Task instructions
In the records below, find the line holding "Task: Expand the パワー: 2 分 chevron"; copy it and every line after it to the end, omitting all images.

Extracted data
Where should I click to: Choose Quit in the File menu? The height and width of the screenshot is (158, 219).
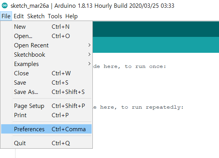(x=46, y=143)
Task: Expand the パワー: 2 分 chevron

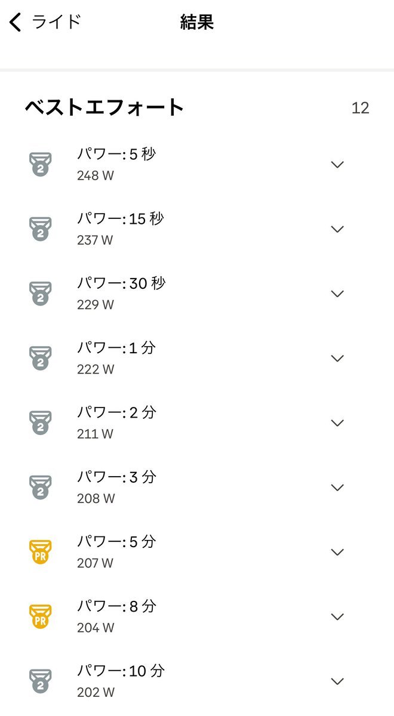Action: 337,423
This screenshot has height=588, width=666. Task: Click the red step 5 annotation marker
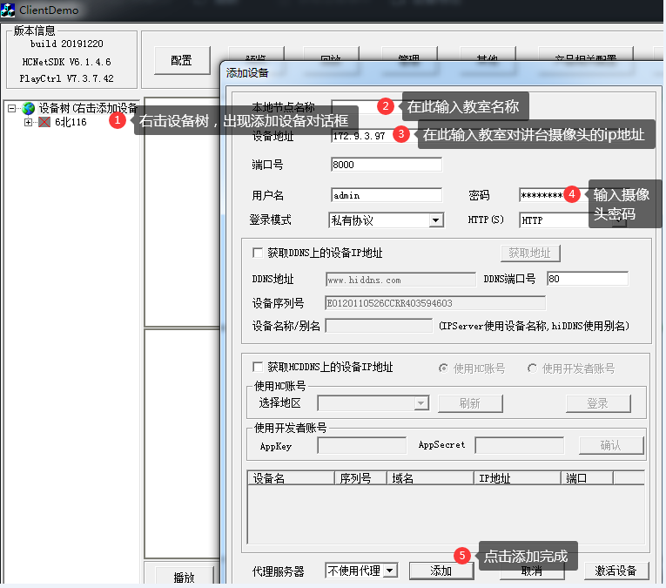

Written solution
Task: Expand the パワー: 2 分 chevron

Action: 337,423
This screenshot has height=588, width=666. Task: Click the red step 5 annotation marker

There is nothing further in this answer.